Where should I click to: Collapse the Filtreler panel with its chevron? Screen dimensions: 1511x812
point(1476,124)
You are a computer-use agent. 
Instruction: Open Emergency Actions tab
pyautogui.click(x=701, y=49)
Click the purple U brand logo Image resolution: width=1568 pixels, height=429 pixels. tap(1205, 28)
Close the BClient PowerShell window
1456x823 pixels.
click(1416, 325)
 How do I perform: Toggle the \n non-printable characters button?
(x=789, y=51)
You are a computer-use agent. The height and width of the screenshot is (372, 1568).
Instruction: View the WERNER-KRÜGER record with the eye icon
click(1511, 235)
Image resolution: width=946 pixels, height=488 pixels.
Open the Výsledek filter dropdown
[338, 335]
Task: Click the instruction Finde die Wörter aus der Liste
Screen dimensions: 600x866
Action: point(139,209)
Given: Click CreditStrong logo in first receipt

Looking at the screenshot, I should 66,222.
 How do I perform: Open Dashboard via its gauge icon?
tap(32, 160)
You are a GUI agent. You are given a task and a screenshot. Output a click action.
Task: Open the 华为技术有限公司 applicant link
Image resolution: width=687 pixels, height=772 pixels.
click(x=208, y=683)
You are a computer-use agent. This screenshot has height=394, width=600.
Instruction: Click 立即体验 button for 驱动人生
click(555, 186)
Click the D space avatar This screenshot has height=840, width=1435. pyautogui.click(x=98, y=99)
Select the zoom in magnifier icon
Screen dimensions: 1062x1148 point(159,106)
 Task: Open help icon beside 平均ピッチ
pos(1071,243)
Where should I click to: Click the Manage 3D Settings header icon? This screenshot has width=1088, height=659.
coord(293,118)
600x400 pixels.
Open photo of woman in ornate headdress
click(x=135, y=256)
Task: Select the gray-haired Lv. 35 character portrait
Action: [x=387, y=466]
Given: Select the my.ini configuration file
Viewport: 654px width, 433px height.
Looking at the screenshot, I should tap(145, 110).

════════

*What needs to be done:* Copy out the records between the line holding "How do I perform: Toggle" and the line holding "pos(1071,243)", inclusive, reproducing them unchanged.

*Task output:*
 How do I perform: Toggle the \n non-printable characters button?
(x=789, y=51)
You are a computer-use agent. The height and width of the screenshot is (372, 1568).
Instruction: View the WERNER-KRÜGER record with the eye icon
click(1511, 235)
Image resolution: width=946 pixels, height=488 pixels.
Open the Výsledek filter dropdown
[338, 335]
Task: Click the instruction Finde die Wörter aus der Liste
Screen dimensions: 600x866
Action: point(139,209)
Given: Click CreditStrong logo in first receipt

Looking at the screenshot, I should 66,222.
 How do I perform: Open Dashboard via its gauge icon?
tap(32, 160)
You are a GUI agent. You are given a task and a screenshot. Output a click action.
Task: Open the 华为技术有限公司 applicant link
Image resolution: width=687 pixels, height=772 pixels.
click(x=208, y=683)
You are a computer-use agent. This screenshot has height=394, width=600.
Instruction: Click 立即体验 button for 驱动人生
click(555, 186)
Click the D space avatar This screenshot has height=840, width=1435. pyautogui.click(x=98, y=99)
Select the zoom in magnifier icon
Screen dimensions: 1062x1148 point(159,106)
 Task: Open help icon beside 平均ピッチ
pos(1071,243)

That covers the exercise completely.